In a bittersweet end, one pair tolerated each other very little. My family were lovers until death separated them. Mom and Dad had a caregiver in their last year and confided that they wanted us to arrive late in the morning because they had time to cuddle and kiss!
My mother had mid-Alzheimer’s, but my father didn’t care. He patiently reminded her where her shoes were and never scolded her for asking the same question over and over again.
Such long lasting love!
But a long-lasting marriage can also be difficult.
My brother-in-law suffered greatly in his later years. They loved each other deeply, but they spent their days playing pachinko, nagging, getting impatient, and frustrated. cried her mother-in-law. Pops pouted. Finally, they clung to each other, lamenting years wasted in frustration.
“Precious and Papaw” were great parents, amazing grandparents, and great Christians. They just rubbed each other the wrong way. Their golden age was a little rusty.
ancient times salam wedding vows Encouragement:“For better or worse.
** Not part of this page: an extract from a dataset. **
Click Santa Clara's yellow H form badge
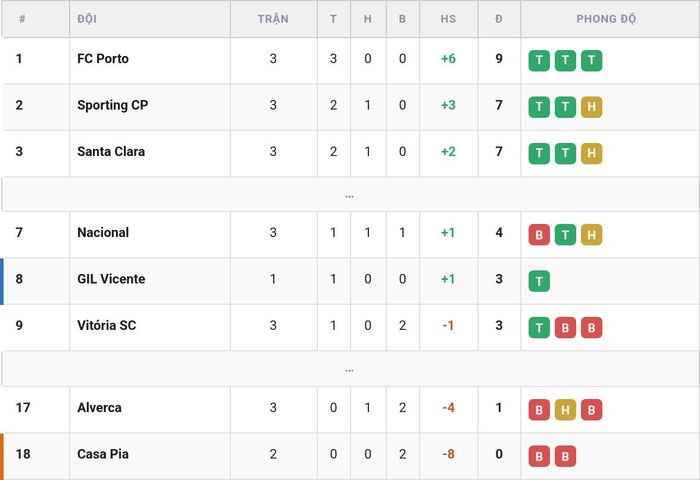 592,153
For rich or poor. For sickness and health. As long as you two live.”
My husband and I have taught a huge number of marriage conferences around the world. We put our measure of “marriage satisfaction” as great in the honeymoon stage, good in childhood, bad in teenage years, better as children leave home, and a “golden age” in retirement. described as the best.
We were wrong!
Retirement is not always easy. Marriage can be difficult when partners stop working and spend long hours together around the house. Others are cash-strapped, suffer debilitating illnesses, lose family and friends, and fear the future.
So how do you finish the race gracefully?
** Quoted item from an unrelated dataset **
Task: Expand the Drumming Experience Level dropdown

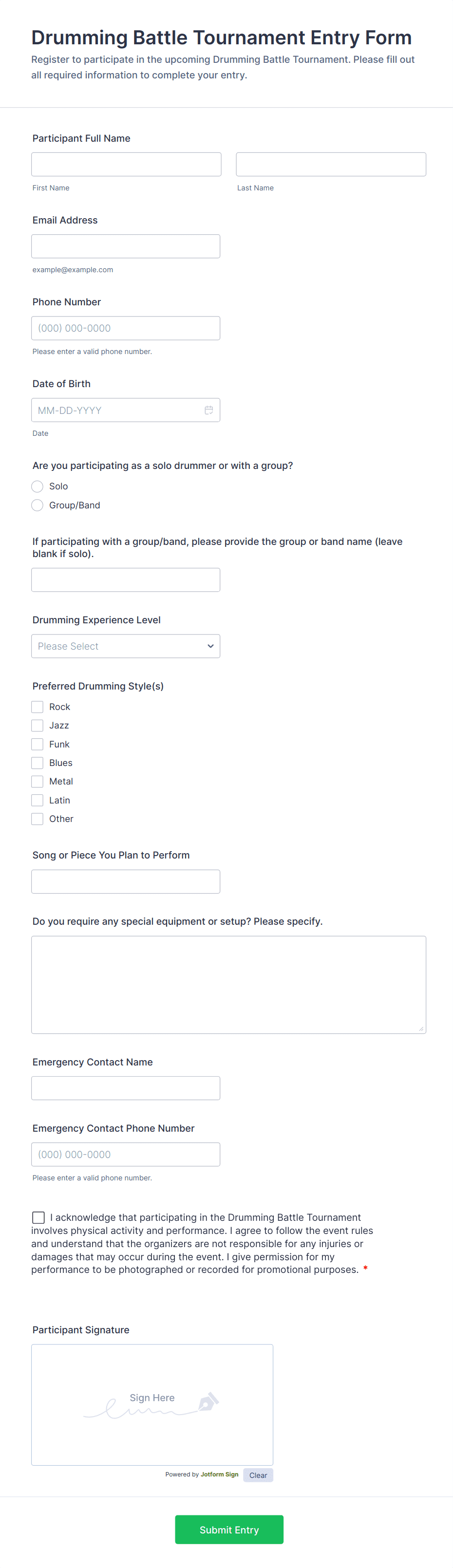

God promises the power to endure, but we must learn to follow His plan and embrace it willingly.It is here Three “scriptures” for reviving romance and surviving trials:
1. Accept each other as Christ accepted you. (Romans 15:7)
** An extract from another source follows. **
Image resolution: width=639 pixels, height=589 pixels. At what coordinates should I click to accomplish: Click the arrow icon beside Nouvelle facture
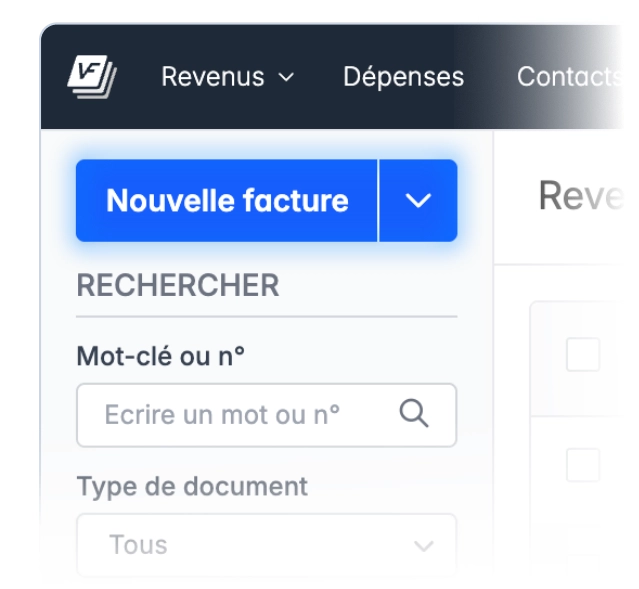418,201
A busy family life can mask the flaws that exist in a marriage. Tubes of toothpaste, loud chewing, and leaving laundry on the floor become battlefields. Let’s face it. I mentioned petty irritation. However, there is a more crucial difference.
When one spouse is worried and the other carefree, we reject each other. We fight when one partner is disciplined and the other procrastinates. Jesus accepted everyone, even tax collectors and prostitutes.
Acceptance means loving someone, affirming them, and appreciating them whether they change or not.
2. Carry each other’s burdens and fulfill the law of Christ. (Galatians 6:2)
Burdens come in all shapes and sizes. They are mental, physical, emotional, or spiritual. Some are small backpacks. Some are rocks. Farmers are yoking cattle to get the job done. That is what Solomon observed.
Two are better than one…Even if one falls, one can help the other…Even if one is overwhelmed, two must defend themselves I can. A 3-strand cord will not break quickly. – Ecclesiastes 4:9-12
“Two are better than one…” is Solomon’s way of describing the power of support and protection that marriage provides. The triple string represents the amazing bond between God and her two marriage partners.
Prayer is the most important way you can bear the burden of your partner.
Christ is the ultimate “burden-bearer”. He crucified our sins and sufferings. An aging spouse’s burden may include dressing, driving, and helping with household chores.
Don’t try to go through life without help. God provides a home for family, friends and churches to come with the elderly. I have observed that these couples have a much easier time surviving if they actively develop a support system.
3. Be kind to one another, gentle in heart, and forgiving one another, as God in Christ has forgiven you. (Ephesians 4:32)
Be polite, courteous, courteous, not rough, rude, unfriendly. My husband always opens my door, walks outside on the sidewalk and pulls out my chair. He is as chivalrous as Sir Walter Raleigh.
Insensitive and unselfish, thoughtful and helpful. Be understanding and compassionate, not insensitive or indifferent.
Patient and tolerant, not nervous or irritable. Be open-minded, not grudging. Forgive instead of being vengeful.
Not harsh, not harsh, gentle. It takes energy and effort to be kind.
Only Christ can achieve such sweetness in us. Many husbands and wives don’t want to go overboard. I’m tired. But when your loved one is gone, you miss the inconvenience.The extra time is filled with loss and regret. love me as much as you can Every moment is precious!
Dr. Julie Barrier, with her pastor husband, Dr. Roger Barrier, has taught conferences on marriage and ministry in 35 countries. The Barriers preach and teach We provide free resources in 10 languages to 5 million visitors in 229 countries. The Barriers has been a pastor at Casas Church in Arizona for 35 years and Julie has been a worship pastor, concert artist and adjunct professor at Golden Gate. Baptist Seminary. She has written or composed over 500 published works.